Gerry Jackson
- Born: 14 October 1925 Teddington, England
- Died: 2 July 1997 (aged 71)
- Nationality: British (English)

Career history
- 1950–1956: Rayleigh Rockets
- 1956: Wembley Lions
- 1957-1964: Wimbledon Dons
- 1965-1967: Hackney Hawks

Team honours
- 1958, 1959, 1960, 1961: National League
- 1959, 1960, 1962: National Trophy
- 1952, 1953: Southern League Champion
- 1959: Britannia Shield

= Gerry Jackson =

British speedway rider

Gerald Richard Jackson (14 October 1925 – 2 July 1997) was a motorcycle speedway rider from England.

== Career ==
Jackson started his British leagues career during the 1950 Speedway National League Division Three season, where he rode for Rayleigh Rockets. He was part of the Rayleigh team that won the 1952 Speedway Southern League. The following season, Rayleigh repeated the success and Jackson finished second in the league averages during the 1953 Speedway Southern League, recording a 9.68 average.
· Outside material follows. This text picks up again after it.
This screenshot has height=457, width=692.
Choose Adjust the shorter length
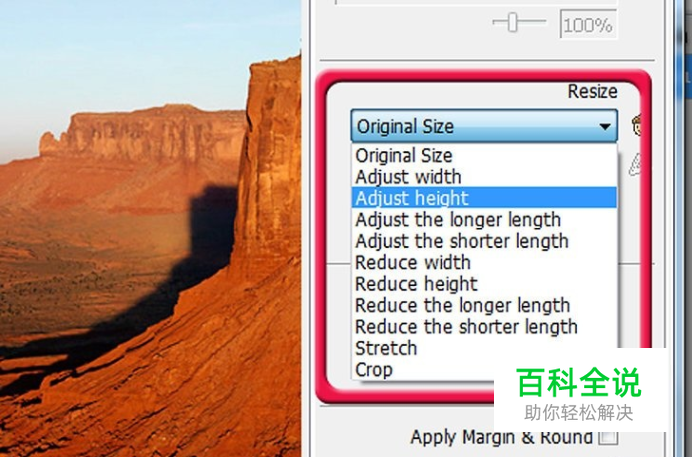pyautogui.click(x=484, y=241)
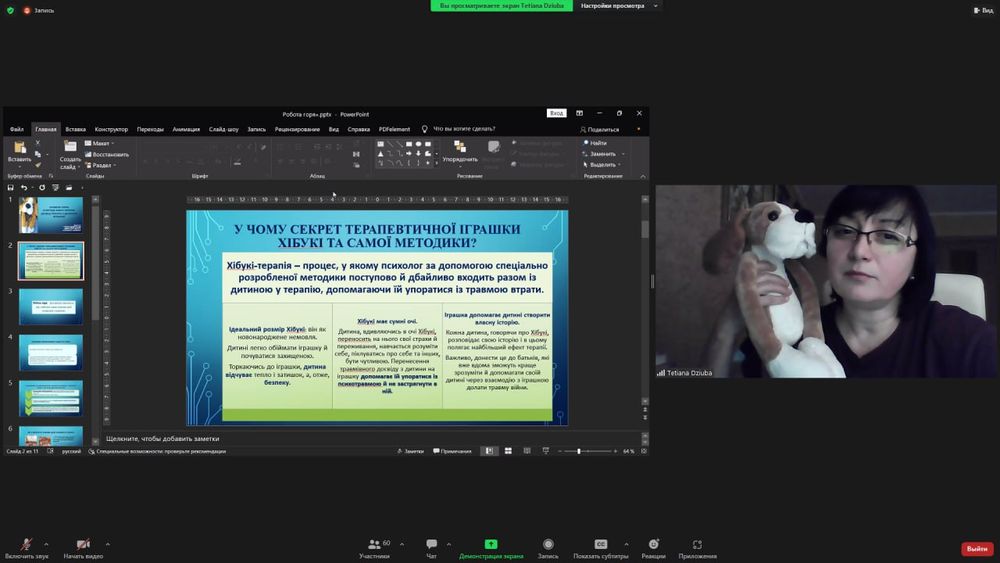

Jackson's performances gained the attention of the big London clubs and he rode for the Wembley Lions during the 1956 Speedway National League. He then joined the Wimbledon Dons and rode for them for eight years. He helped Wimbledon seal four league titles and three cups from 1958 to 1962. By the end of the 1950s, he was one of Wimbledon's top riders.

In 1965, Jackson joined Hackney Hawks for the new 1965 British League season and would spend the remainder of his career there. He top scored for Hackney in 1965, which meant that he represented them in the 1965 British League Riders' Championship.

Jackson went on to earn nine international England caps.